#### [What is asked]
Copy out every one of the rows below word for word, without changing anything.

** START Data to process **

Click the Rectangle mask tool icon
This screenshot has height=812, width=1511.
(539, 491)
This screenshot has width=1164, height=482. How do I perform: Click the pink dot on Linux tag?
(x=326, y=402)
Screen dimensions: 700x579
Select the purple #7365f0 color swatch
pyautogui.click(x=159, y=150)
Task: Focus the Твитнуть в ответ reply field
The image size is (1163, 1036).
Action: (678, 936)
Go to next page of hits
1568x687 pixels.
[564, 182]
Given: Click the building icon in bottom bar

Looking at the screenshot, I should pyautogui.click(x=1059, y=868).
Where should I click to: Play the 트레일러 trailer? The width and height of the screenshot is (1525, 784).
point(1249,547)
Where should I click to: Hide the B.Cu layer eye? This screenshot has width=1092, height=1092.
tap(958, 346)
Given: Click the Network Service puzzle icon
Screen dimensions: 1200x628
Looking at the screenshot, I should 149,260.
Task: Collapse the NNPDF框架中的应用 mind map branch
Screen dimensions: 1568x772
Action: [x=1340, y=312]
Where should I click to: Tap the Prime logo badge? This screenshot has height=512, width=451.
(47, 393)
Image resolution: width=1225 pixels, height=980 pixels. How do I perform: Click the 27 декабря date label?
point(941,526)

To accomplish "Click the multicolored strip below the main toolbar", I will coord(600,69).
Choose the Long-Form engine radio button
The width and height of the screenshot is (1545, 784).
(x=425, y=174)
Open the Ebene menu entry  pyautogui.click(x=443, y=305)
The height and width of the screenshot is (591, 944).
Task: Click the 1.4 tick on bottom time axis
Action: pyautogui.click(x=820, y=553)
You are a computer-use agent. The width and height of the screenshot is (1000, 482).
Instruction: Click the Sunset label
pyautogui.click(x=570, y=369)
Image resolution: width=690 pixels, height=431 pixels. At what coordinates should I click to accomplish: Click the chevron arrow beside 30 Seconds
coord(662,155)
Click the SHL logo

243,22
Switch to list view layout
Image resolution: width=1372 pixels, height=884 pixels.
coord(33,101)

** END Data to process **

#### [Reply to the exercise]
Click the Rectangle mask tool icon
This screenshot has height=812, width=1511.
(539, 491)
This screenshot has width=1164, height=482. How do I perform: Click the pink dot on Linux tag?
(x=326, y=402)
Screen dimensions: 700x579
Select the purple #7365f0 color swatch
pyautogui.click(x=159, y=150)
Task: Focus the Твитнуть в ответ reply field
The image size is (1163, 1036).
Action: (678, 936)
Go to next page of hits
1568x687 pixels.
[564, 182]
Given: Click the building icon in bottom bar

Looking at the screenshot, I should pyautogui.click(x=1059, y=868).
Where should I click to: Play the 트레일러 trailer? The width and height of the screenshot is (1525, 784).
point(1249,547)
Where should I click to: Hide the B.Cu layer eye? This screenshot has width=1092, height=1092.
tap(958, 346)
Given: Click the Network Service puzzle icon
Screen dimensions: 1200x628
Looking at the screenshot, I should 149,260.
Task: Collapse the NNPDF框架中的应用 mind map branch
Screen dimensions: 1568x772
Action: [x=1340, y=312]
Where should I click to: Tap the Prime logo badge? This screenshot has height=512, width=451.
(47, 393)
Image resolution: width=1225 pixels, height=980 pixels. How do I perform: Click the 27 декабря date label?
point(941,526)

To accomplish "Click the multicolored strip below the main toolbar", I will coord(600,69).
Choose the Long-Form engine radio button
The width and height of the screenshot is (1545, 784).
(x=425, y=174)
Open the Ebene menu entry  pyautogui.click(x=443, y=305)
The height and width of the screenshot is (591, 944).
Task: Click the 1.4 tick on bottom time axis
Action: pyautogui.click(x=820, y=553)
You are a computer-use agent. The width and height of the screenshot is (1000, 482).
Instruction: Click the Sunset label
pyautogui.click(x=570, y=369)
Image resolution: width=690 pixels, height=431 pixels. At what coordinates should I click to accomplish: Click the chevron arrow beside 30 Seconds
coord(662,155)
Click the SHL logo

243,22
Switch to list view layout
Image resolution: width=1372 pixels, height=884 pixels.
coord(33,101)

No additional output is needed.